• [Texto de origem]:
Colha-se, ainda, a lição de Maria Helena Diniz, constante de sua obra “Código Civil Anotado”, Saraiva, 8ª ed., 2002, p. 829, a respeito do tema, ao comentar o art. 1.345 do CC/02:

“Quem vier a adquirir unidade imobiliária deverá responder pelas dívidas do alienante, relativas ao condomínio, inclusive pelas multas e juros moratórios, por serem obrigações propter rem. Isto é assim porque as dívidas condominiais são débitos do imóvel e o acompanham, independentemente de o proprietário haver mudado ou não. Assim, quem adquire o imóvel cujos débitos estão sendo cobrados assume a obrigação de saldá-los (1º TARJ, Adcoas, 1982, n. 82.356).”

Portanto, o devedor das taxas de condomínio cobradas nos autos é do réu, recorrente, na qualidade de proprietário da unidade habitacional geradora do débito, posto que detêm relação direta de responsabilidade com o Condomínio, não lhe socorrendo o argumento de que não seria responsável pelas taxas posteriores à ocupação do imóvel.

• [Exercícios propostos]:
**A.** Reproduza a parte do trecho sobre dívidas de condomínio que vai de "Portanto, o devedor" até "ocupação do imóvel.", inclusive.
**B.** No trecho sobre dívidas de condomínio, qual artigo do Código Civil Maria Helena Diniz comenta?
**C.** Resuma o trecho sobre dívidas de condomínio em duas frases.
A listagem a seguir não tem relação com o trecho sobre dívidas de condomínio.

• [Dados]:
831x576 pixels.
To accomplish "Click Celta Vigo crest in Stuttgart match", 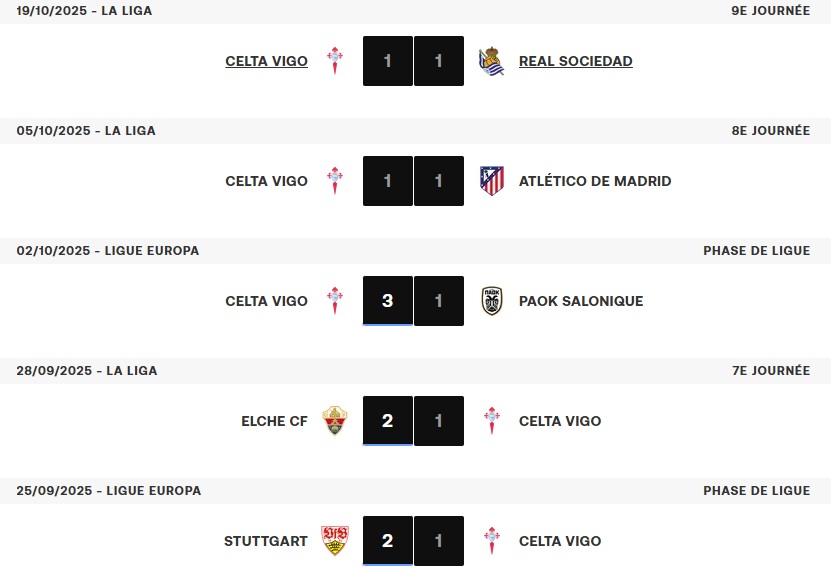I will [x=491, y=541].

• [Respostas]:
**A.**
Portanto, o devedor das taxas de condomínio cobradas nos autos é do réu, recorrente, na qualidade de proprietário da unidade habitacional geradora do débito, posto que detêm relação direta de responsabilidade com o Condomínio, não lhe socorrendo o argumento de que não seria responsável pelas taxas posteriores à ocupação do imóvel.

**B.** O art. 1.345 do CC/02.

**C.** Com base na lição de Maria Helena Diniz, o trecho afirma que quem adquire uma unidade imobiliária responde pelas dívidas condominiais do alienante, inclusive multas e juros moratórios, porque são obrigações propter rem que acompanham o imóvel. Por isso, conclui que o réu é o devedor das taxas cobradas, por ser proprietário da unidade que gerou o débito, e rejeita o argumento de que ele não responderia pelas taxas posteriores à ocupação.